言われた和人は少し困った顔をしてしまうが、覇王が至って真面目に言っているため、一応確認をとる和人。


「それは喧嘩と捉えていいのか?それとも手合せとしてか?」


「どちらとも捉えてもらって結構です。では防護服と武装をお願いします」


「いいぜ。相手になってやる。ただ、手合せって事で頼む。あとで面倒な事になるのは勘弁だからな。ああ、あと防護服とかはいらないさ。『一撃も食らわない』からな」


その発言にはさすがに反応する覇王。


「ん〜、よく見るとまだ二十歳前後くらいか?何でこんな喧嘩まがいな事を?」


「……強さを知りたいんです」


そう言う覇王はかなり真剣だった。


(見たとこ実力はノーヴェと同等かそれ以下……それに女の子だしな……)


和人は考えながら前に立つ覇王の実力を雰囲気で計り見定めると、


「……五発。先にオレが打ち込んだらオレの勝ち。それより先に君がオレに一撃入れたら君の勝ち。そのルールでなら相手をしてあげるよ」


その提案に覇王は少し黙ったあと答えた。


「わかりました。
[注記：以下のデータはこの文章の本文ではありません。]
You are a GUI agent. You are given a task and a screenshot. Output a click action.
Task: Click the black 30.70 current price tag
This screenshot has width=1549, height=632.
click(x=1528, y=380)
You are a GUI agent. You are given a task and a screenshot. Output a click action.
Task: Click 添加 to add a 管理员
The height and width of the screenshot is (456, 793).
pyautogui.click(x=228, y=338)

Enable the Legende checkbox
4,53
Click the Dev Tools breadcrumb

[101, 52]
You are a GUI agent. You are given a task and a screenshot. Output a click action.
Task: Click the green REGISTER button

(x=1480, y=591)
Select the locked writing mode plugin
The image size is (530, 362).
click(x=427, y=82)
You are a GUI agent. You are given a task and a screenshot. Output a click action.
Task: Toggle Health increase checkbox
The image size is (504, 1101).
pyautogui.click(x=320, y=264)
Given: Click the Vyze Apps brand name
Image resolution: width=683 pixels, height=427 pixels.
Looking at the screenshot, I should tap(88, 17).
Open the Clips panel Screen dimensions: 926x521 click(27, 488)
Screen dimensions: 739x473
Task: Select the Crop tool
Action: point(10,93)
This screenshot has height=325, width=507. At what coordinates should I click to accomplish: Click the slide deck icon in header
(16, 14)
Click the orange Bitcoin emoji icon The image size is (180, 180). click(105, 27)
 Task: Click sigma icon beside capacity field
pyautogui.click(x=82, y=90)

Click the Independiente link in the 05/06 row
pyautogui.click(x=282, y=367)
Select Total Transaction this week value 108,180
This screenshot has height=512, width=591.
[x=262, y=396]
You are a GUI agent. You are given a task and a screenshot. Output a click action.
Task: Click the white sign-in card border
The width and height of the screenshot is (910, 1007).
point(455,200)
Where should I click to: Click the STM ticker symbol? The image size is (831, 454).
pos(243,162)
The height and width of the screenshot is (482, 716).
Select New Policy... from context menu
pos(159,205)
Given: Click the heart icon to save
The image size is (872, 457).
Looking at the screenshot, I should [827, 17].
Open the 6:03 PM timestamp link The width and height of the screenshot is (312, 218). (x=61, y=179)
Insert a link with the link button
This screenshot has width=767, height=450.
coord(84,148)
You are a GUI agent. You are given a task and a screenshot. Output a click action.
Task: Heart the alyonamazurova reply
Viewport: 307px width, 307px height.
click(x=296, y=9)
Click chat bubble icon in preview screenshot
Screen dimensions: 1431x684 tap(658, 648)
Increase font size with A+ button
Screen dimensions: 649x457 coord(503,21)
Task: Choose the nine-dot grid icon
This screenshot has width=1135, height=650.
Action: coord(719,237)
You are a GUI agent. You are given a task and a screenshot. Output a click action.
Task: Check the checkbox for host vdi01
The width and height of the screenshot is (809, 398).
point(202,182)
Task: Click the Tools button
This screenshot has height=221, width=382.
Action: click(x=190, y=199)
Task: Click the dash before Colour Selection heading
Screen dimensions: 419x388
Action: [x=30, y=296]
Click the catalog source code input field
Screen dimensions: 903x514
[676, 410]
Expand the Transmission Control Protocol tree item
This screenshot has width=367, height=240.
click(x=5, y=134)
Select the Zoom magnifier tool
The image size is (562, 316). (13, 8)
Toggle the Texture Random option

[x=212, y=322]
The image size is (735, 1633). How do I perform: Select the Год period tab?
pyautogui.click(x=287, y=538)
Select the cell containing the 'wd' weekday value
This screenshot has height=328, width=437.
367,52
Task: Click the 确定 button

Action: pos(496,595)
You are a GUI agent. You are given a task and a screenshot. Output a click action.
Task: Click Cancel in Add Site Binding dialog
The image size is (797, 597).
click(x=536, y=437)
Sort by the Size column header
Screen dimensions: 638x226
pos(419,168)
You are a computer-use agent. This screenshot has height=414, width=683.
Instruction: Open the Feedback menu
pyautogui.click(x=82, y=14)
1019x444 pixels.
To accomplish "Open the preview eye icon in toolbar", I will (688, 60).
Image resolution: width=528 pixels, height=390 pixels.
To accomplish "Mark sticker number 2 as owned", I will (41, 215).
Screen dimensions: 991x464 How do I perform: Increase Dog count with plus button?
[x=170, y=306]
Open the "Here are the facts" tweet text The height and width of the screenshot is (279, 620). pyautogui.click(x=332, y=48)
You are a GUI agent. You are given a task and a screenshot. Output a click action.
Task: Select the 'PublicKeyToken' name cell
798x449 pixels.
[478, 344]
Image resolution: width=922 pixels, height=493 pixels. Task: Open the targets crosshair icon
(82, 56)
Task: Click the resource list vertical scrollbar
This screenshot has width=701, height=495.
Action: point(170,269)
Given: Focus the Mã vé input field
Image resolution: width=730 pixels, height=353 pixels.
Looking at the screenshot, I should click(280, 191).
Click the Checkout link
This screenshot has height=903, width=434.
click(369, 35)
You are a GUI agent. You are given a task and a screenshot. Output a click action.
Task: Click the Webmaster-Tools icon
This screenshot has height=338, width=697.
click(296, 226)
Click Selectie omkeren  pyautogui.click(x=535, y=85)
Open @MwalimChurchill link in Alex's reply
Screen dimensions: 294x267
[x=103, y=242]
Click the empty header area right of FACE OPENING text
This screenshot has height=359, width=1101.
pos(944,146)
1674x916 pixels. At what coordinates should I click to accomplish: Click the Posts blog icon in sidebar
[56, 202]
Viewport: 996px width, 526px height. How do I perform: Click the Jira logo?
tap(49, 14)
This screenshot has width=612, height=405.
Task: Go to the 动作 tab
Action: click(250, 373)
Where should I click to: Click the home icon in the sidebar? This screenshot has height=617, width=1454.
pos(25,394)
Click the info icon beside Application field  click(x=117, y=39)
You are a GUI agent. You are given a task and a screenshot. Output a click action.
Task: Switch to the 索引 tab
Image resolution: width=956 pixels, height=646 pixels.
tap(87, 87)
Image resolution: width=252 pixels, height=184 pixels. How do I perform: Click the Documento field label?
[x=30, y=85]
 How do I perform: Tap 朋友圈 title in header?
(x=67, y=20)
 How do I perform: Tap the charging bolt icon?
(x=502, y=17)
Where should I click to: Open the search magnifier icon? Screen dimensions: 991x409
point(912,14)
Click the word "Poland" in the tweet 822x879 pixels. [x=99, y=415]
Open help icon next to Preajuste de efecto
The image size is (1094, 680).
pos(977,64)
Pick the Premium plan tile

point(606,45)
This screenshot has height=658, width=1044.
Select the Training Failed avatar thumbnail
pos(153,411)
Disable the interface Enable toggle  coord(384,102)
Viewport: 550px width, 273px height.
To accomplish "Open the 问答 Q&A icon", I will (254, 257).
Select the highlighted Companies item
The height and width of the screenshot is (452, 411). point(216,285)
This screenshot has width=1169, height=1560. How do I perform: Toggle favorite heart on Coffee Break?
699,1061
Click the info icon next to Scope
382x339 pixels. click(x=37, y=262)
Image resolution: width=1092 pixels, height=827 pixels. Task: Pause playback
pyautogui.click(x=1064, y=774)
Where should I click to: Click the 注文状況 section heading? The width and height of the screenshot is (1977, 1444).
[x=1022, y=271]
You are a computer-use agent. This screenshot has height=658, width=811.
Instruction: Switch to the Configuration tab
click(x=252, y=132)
こちらから頼んだ身ですから、文句は言いません」


その回答を聞いた和人は、持っていた荷物を近くに備え付けられたベンチに置くと、覇王と対峙して構えた。

それを確認した覇王は独特の歩法で和人へと急接近し鋭い右正拳を顔へと放った。
見たことのない動きに多少驚いた和人だったが、すぐに切り替え左の手の甲で迫る右正拳を外側へ弾くと、すかさず右手を覇王の額へ伸ばして……パチーーン!と一発デコピンを食らわした。
覇王は突然デコピンされたことに動揺し一度和人から距離をとった。


「まず一発な。気を抜いてるとあっという間に終わるぞ?」


和人は驚く覇王にそんなことを言って再び構える。

覇王はそれを聞いて気を引き締め直して再び和人へと接近し、みぞおちに右の打ち上げを放った。しかしその右が放たれる前に和人が一歩前に踏み出して左手でその溜めていた右を止め、右手で再び額にデコピンを放とうとする。
今度は寸前のところで首を振ってデコピンを躱して一歩下がりすぐに左の正拳突きを放つが、和人は身体を半身の状態にして覇王の外側へ躱し、左手でカウンター気味にデコピンを食らわせた。


(この人……私の額をピンポイントで!)


覇王は怯みつつそんなことを考えるとまた距離をとった。


「二発目〜」


余裕の表情で言う和人に若干の怒りが込み上げた覇王だったが、そんな覇王を見て和人が話し掛ける。


「なあ、何でそんなに強くなりたいんだ?」


その問い掛けに覇王は構えを解かずに答える。


「列強の王達を倒し、ベルカの天地に覇を成すこと。それが私の……『覇王』の悲願だからです」


「ふ〜ん。まあ強くなりたいって気持ちはわからんでもないが、オレと君では志すところがまったく違うらしいな」


「……では貴方は何故強くなろうとするのですか?」


「そんなの簡単さ。『大切なものを守るため』だよ」


「大切なもの……」


それを聞いた覇王は何か考えだしたが、すぐに切り替え和人を見据える。


「今はそのような問答は不要です。続きを始めましょう」


「結構重要だと思うけどなぁ」


そんなことを言う和人に再度接近していく覇王。

その後、二発のデコピンを食らわされた覇王は追い込まれてしまい再び距離をとり、さすがに痛くなってきたのか額を擦っていた。



(圧倒的……これほどに力の差があるなんて思わなかった。でも届かせるんだ!私の拳を!)


覇王はそう決意し最後の突撃をかけていった。
和人は今までと少し違う雰囲気を敏感に感じ取り気を引き締めて迎撃にあたる。
和人の感覚は正しかったらしく、覇王は今までで一番キレがある動きで和人の懐に入り、右腕に力を溜めて、


「覇王……」


「むっ!?」


何か得体の知れない力を感じた和人は、覇王より先に攻撃することを決め額に狙いを定める。


パチーーン!「断空拳!」


ほぼ同時に二人の攻撃が当たり、和人は覇王の右の直打をもらって後ろへ吹き飛び、覇王は額の痛みに堪えながら吹き飛んだ和人を見ていた。


「……私の負けですね」


覇王は構えを解くと和人に話し掛けた。すると和人は何事もなかったように起き上がり覇王に言葉を掛けた。


「いやいや、最後の一撃は見事!オレも久々に『受け』に回ったからな。とはいえオレにダメージは通らせないさ」


攻撃を食らう瞬間、自ら後ろへ飛んでダメージを逃がしていた和人は言いながら荷物を持ち直して、最後に言葉を掛けた。


「まあ無茶だけはしないようにしろよ?St.ヒルデ魔法学院中等科1年『アインハルト・ストラトス』さん」


それを聞いた覇王は和人を引き止めようとしたが、和人はさっさと行ってしまった。